With the urgent need for treatments and vaccines for the new coronavirus, there is intensive pressure to make those products available before there is enough evidence to show they work, said Mark McClellan, director of the Duke-Margolis Center for Health Policy.
Mark McClellan, director of the Duke-Margolis Center for Health Policy
The malaria drug hydroxychloroquine is a prime example, where there is limited evidence it may be effective in COVID-19 — the disease caused by the novel coronavirus — but there is a growing demand for the medicine, said McClellan, a former commissioner of the U.S. Food and Drug Administration during the George W. Bush administration.
Much of the interest in hydroxychloroquine and a related drug, chloroquine, was sparked by President Donald Trump, who has promoted the medicines to treat and prevent COVID-19, despite a lack of evidence they are safe and effective in the disease.
Because the drugs are approved in the U.S. to treat malaria, lupus and rheumatoid arthritis, U.S. doctors can prescribe them off-label for other uses, including COVID-19 — a disease that lacks any approved treatments.
Off-label prescribing is a long-time common practice.
NIAID Director Anthony Fauci, coronavirus response coordinator Deborah Birx and President Donald Trump
Trump made no secret about wanting the FDA to make hydroxychloroquine and chloroquine available for COVID-19 and on March 28, the agency issued an emergency use authorization for the pills, but only for supplies of the products donated to the U.S. Strategic National Stockpile for use in hospitalized patients with the disease.
But the two medicines have been linked to a number of serious side effects, including fatal cardiac arrhythmias and suicide.
Demand impedes studies
The demand for the two drugs has not only created a shortage of the medicines, it has made studies in COVID-19 more complicated, McClellan said during an April 6 online forum hosted by the Alliance for Health Policy.

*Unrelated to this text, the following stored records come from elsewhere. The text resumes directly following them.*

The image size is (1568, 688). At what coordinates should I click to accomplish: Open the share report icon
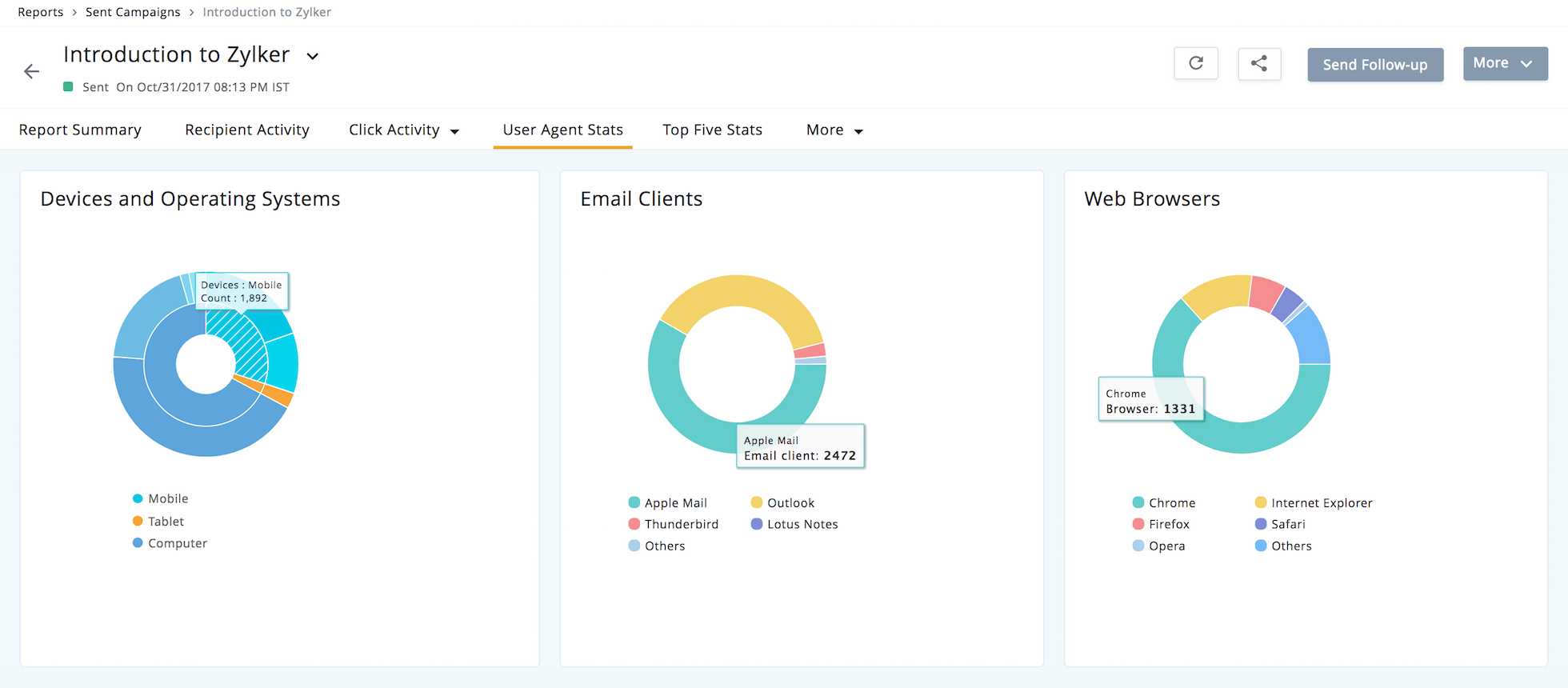point(1259,63)
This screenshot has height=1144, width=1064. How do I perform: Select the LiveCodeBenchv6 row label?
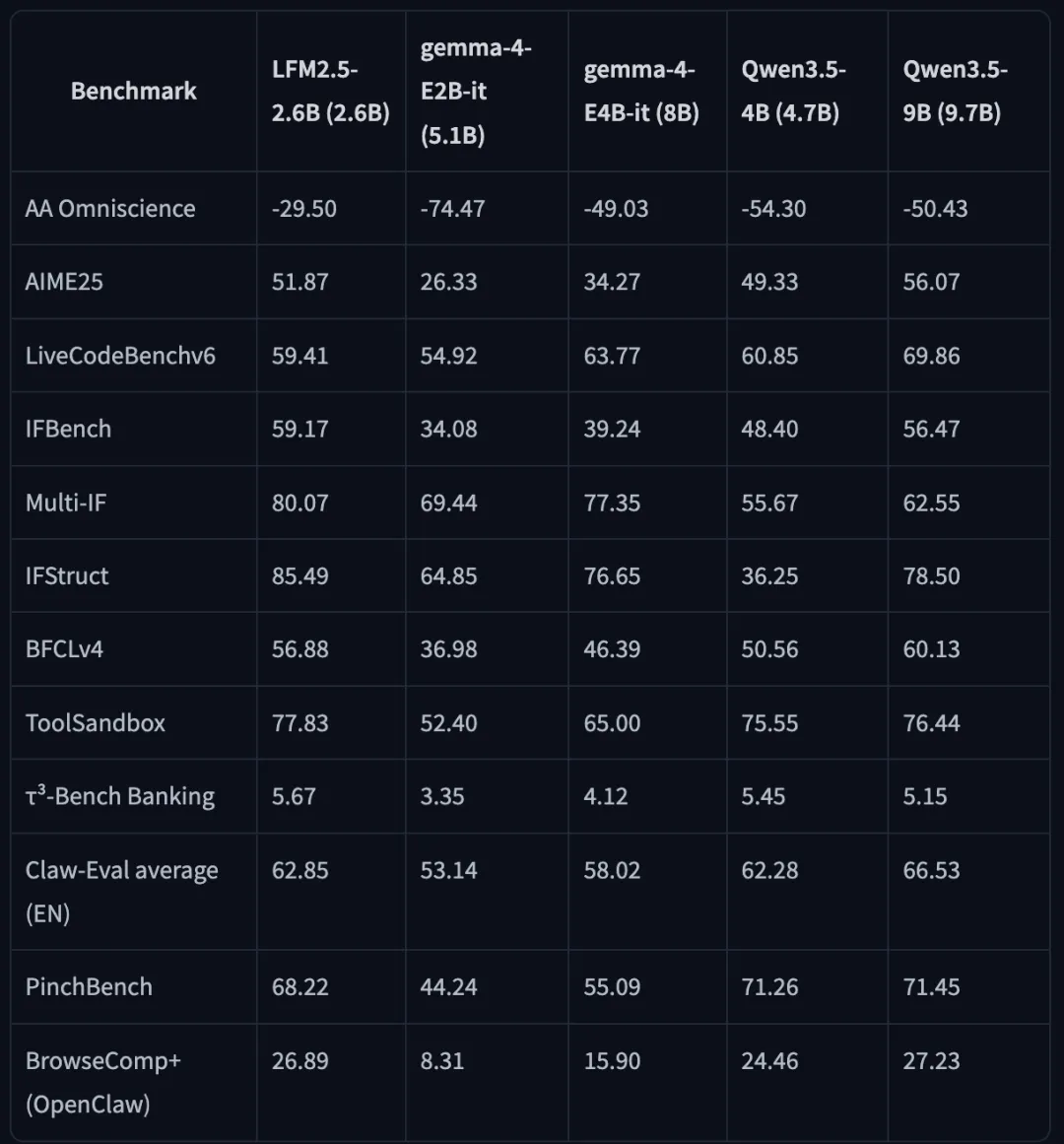pos(120,356)
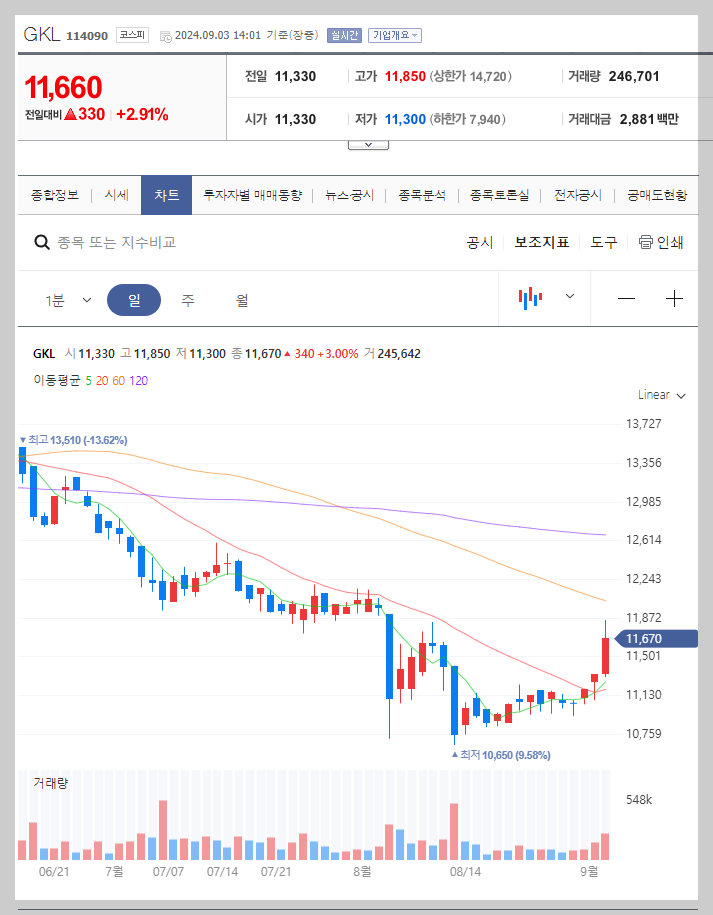Click the search magnifier icon above the chart
The image size is (713, 915).
coord(41,242)

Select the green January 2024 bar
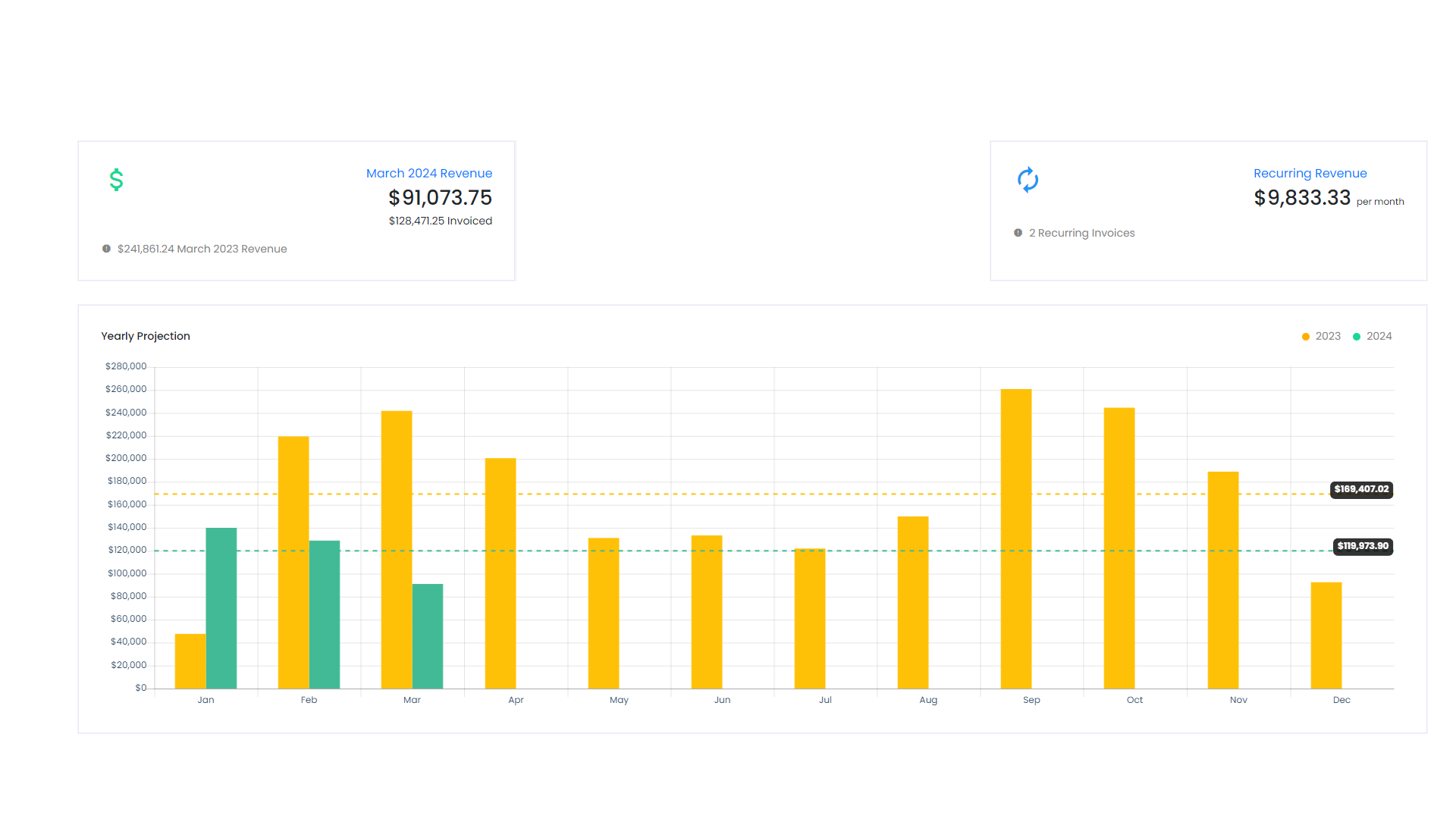tap(221, 607)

Even in desperate times, like the current COVID-19 crisis, it is important to recognize that drugs that may seem promising early on — in test tubes, animal studies or small clinical trials — often end up not working in broad populations of people, Margaret Hamburg, a former FDA commissioner during the Obama administration, said during a separate April 6 online forum co-hosted by the Commonwealth Fund and the Alliance for Health Policy.
"Some people say, 'Well, in a crisis, anything must be better than nothing,' but that also isn't the case because drugs have toxicities, vaccines can have safety issues," said Hamburg, who now serves as the foreign secretary at the National Academy of Medicine. "You could make someone worse off and you could also prevent them from getting other treatments that might have benefited them."
Margaret Hamburg, foreign secretary at the National Academy of Medicine
While pursuing more innovative ways to conduct clinical studies and more rapidly obtain data, "we still have to always have true scientific rigor, because we're not doing anybody any favors if we don't know whether the products actually work," Hamburg said.
Rushing unproven products to patients not only risks harming them but also makes it more difficult to ultimately figure out what products are safe and effective, said Holly Fernandez Lynch, assistant professor of medical ethics at the University of Pennsylvania.
If everyone starts using an experimental treatment or an approved medicine off-label, "there's nothing to compare outcomes against," Fernandez Lynch told S&P Global Market Intelligence.
With a disease like COVID-19, "it's hard to know if someone spontaneously gets better or gets better because of the intervention," she said.
By saying it is appropriate to broadly market unproven interventions for COVID-19, "we may be undermining the importance, in general, of doing the hard work to study potential therapies and vaccines to understand what works and what doesn't, even outside the COVID-19 context," Patti Zettler, assistant professor of law at The Ohio State University, said in an interview.
Damaging the public trust
Public trust in researchers and the biomedical enterprise could be damaged if an investigational drug or biologic that is prematurely rushed into clinical trials causes serious harm to study participants, said Leigh Turner, associate professor at the University of Minnesota Center for Bioethics.
Alison Bateman-House, assistant professor of medical ethics at NYU Langone Health
It could become difficult for researchers to recruit study participants to clinical studies testing experimental products if other drugs, on the basis of flimsy evidence, are falsely touted as therapies or cures, Turner told S&P Global Market Intelligence.
Substantial public investments could also be lost if products with little data are procured and distributed but later fail to show they work in COVID-19, he said.
If regulators fail to ensure the first products approved for a new disease like COVID-19 are truly effective, once they are in use, there may be less incentive to bring additional drugs or vaccines to market, Alison Bateman-House, assistant professor of medical ethics at NYU Langone Health, said in an interview.
For vaccines, approving anything less than a robust safety and efficacy data portfolio risks "fanning the flames" of the anti-vaccine proponents and "increasing reluctance to vaccinate, which could have implications for far more diseases than just COVID-19," Bateman-House said.